Пока поили Авти, второй тюремщик всунул Хорсту новый кляп.
— У вас осталась всего ночь, — сказал благородный с конем, когда шуту тоже заткнули рот. — Покайтесь, и тогда души ваши расстанутся с телом без труда… Смерть будет легкой!
«Даже жаль, что тебе достался титул, — зло подумал Хорст, уставившись на оратора, — будь младшим сыном, пошел бы в служители. Тысячи людей приходили бы послушать твои проповеди…»
Тюремщики вышли первыми, за ними потянулись благородные. Грохнула дверь, и в камере вновь стало темно. Шаги удалились, некоторое время слышалось сопение, чмокающие звуки и кряхтение. Завершилось все это плевком, и тьма родила недовольный голос Авти:
— Они что, старые носки на кляпы пускают? Или портянки? А вообще надо быть полным идиотом, чтобы принять меня или тебя за мага!
Когда к ним пришли во второй раз, Хорст дремал. Проснулся от лязганья замка и громких сердитых голосов. Двое тюремщиков, пыхтя и надрываясь, затаскивали через дверь узкий длинный стол.
— Нас будут судить прямо тут! — догадался Авти. — Красота! Никуда идти не надо!
— Заткнись! — рявкнул один из тюремщиков, глянув на пленников с опаской.
Ясно было, что он до ужаса боится «жутких колдунов».
Стол водрузили у дальней стены, покрыли черным бархатом, в высоких подсвечниках из серебра запылали свечи. Они источали аромат воска, слегка заглушавший вонь, которую распространяли пленники, вынужденные все эти дни ходить непосредственно под себя.
Позади стола оказались три кресла с высокими спинками.
— Я трепещу, — съязвил Авти, — надо же, сколько заботы ради нас!
— О своих врагах надо заботиться, — сказал редар с изображением коня на груди, первым входя в камеру, — а то, не попусти Вседержитель-Порядок, их может убить кто-нибудь другой!
Вслед за ним зашел тот рыжий, которому все не терпелось пихнуть шута. Третьим оказался служитель Порядка. На лице его «красовался» жуткий шрам, пересекавший лоб, переносицу и щеку.
Вслед за редарами явились полдюжины воинов с тяжелыми, мощными арбалетами. Хорсту стало довольно неуютно, когда несколько толстых болтов, способных насквозь пробить человека в кольчуге, оказались направлены на него.
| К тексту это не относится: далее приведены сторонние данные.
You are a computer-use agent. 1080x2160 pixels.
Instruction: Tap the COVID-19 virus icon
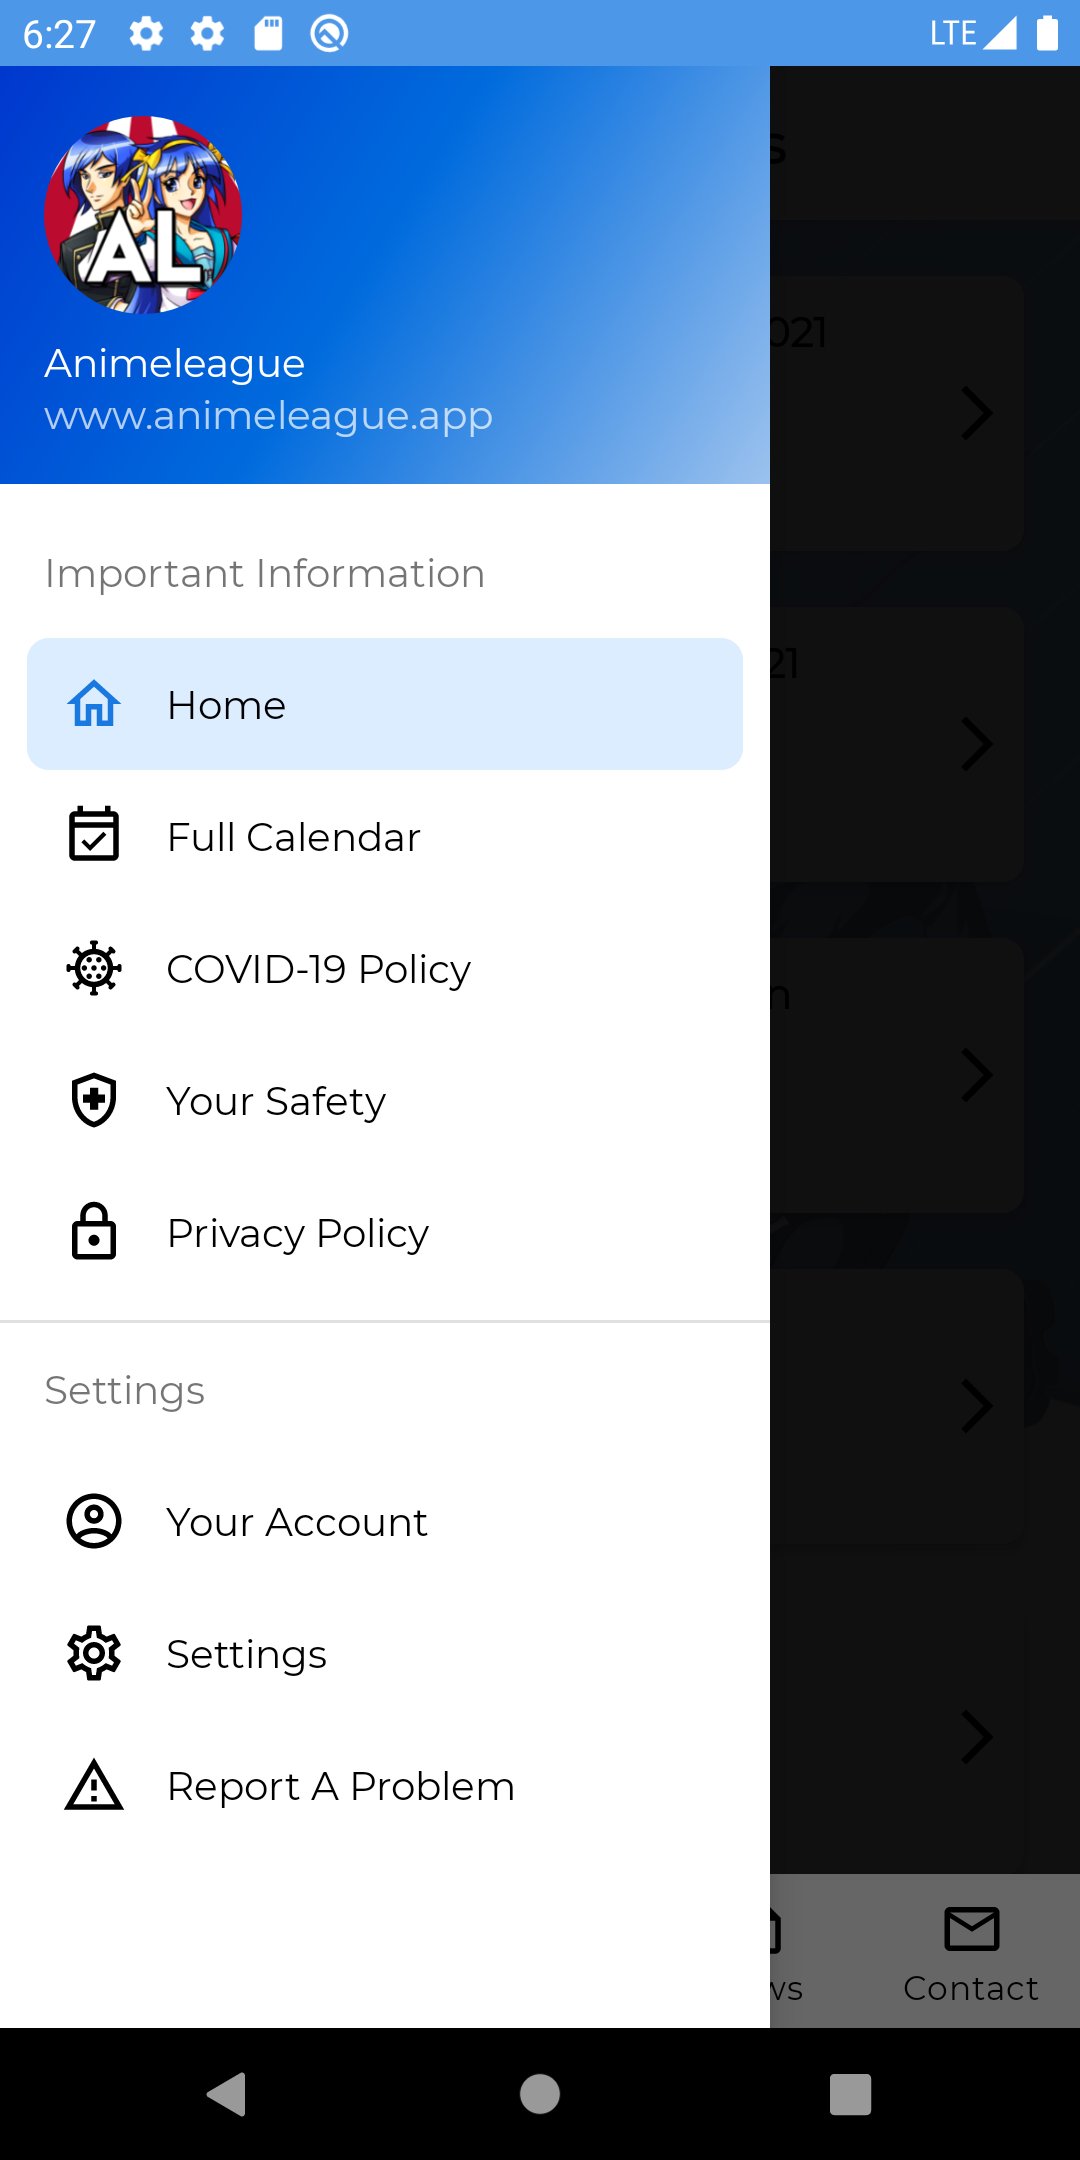(x=94, y=968)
— Очень советую вам не дергаться, — сказал редар с конем, — а в том случае, если будете что-либо отвечать, говорить четко и неторопливо. Любое бормотание или жест будут восприняты, как попытка бросить чары. Ну, а арбалетные стрелы впиваются в плоть магов так же хорошо, как и в любую другую…
— Ну ты напугал меня! — разборчиво и медленно промолвил Авти. — Я от ужаса сейчас обгажусь!
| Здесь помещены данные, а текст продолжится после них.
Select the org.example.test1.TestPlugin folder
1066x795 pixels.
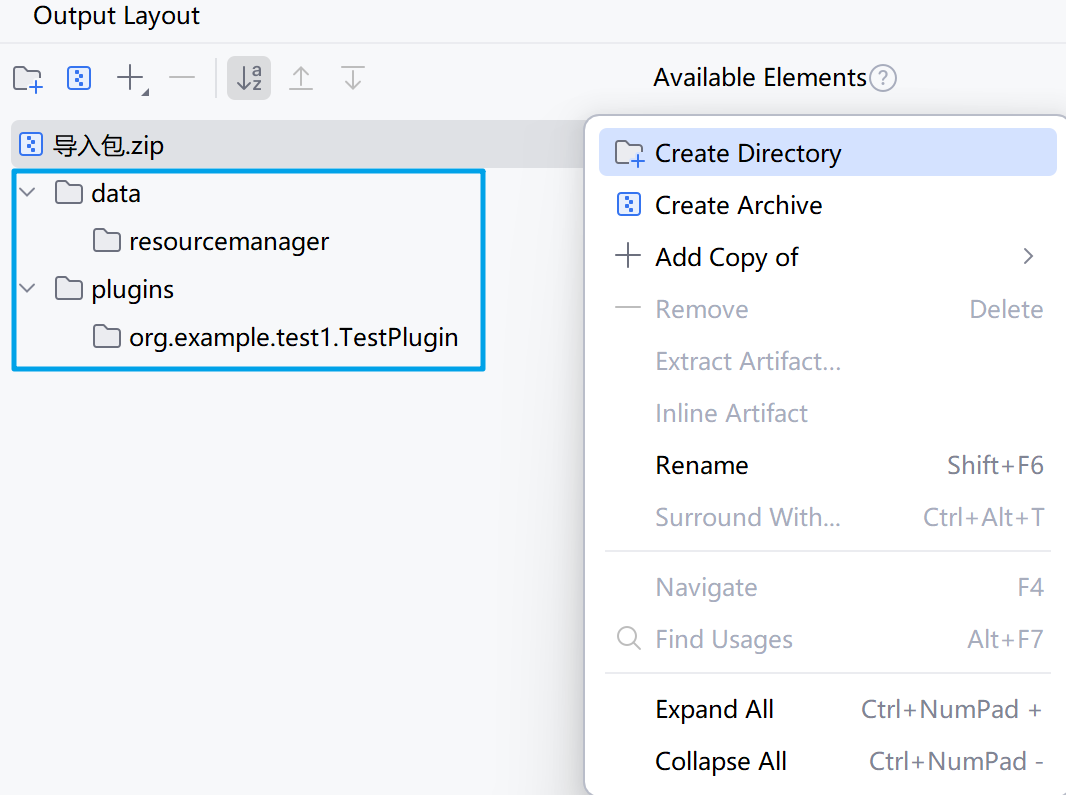tap(293, 337)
— Мое имя — Кавнлир ре Милот, — благородный не обратил внимания на ехидную реплику шута, — милостью Вседержителя-Порядка я возглавляю Чистый Трибунал. Это отец Сокди и благородный Горан ре Прильф. Начнем же судилище.
Члены Трибунала дружно осенили себя знаком Куба.
— Выньте у обвиняемых кляп, — велел главный из «чистых». Один из тюремщиков освободил Хорста от вонючей тряпки, на шута, скалящего гнилые зубы, лишь удивленно покосился и подобрал его кляп с пола.
Хорст без особого удивления выслушал длиннющее обвинение, в котором содержались пункты вроде «похищение младенцев из домов селянских и варение их в котлах с целью изготовления эликсиров колдовских», «совращение дев младых чарами мерзостными» и «попрание веры посредством отвратных Вседержителю-Порядку непотребств и увеселений».
— Это что за отвратные увеселения? — возмутился Авти, когда отец Сокди закончил читать. — Уж если я веселюсь, то очень даже неплохо!
— Во имя Вседержителя-Порядка, признаете ли вы себя виновными? — строго вопросил ре Милот.
— Нет! — сказал Хорст.
А спустя мгновение шут повторил:
— Нет!
— Запишите, отец Сокди, что подсудимые упорствуют в гнусных преступлениях. — Терпения у главы Трибунала хватало, судя по всему, на десятерых. Служитель заскрипел пером.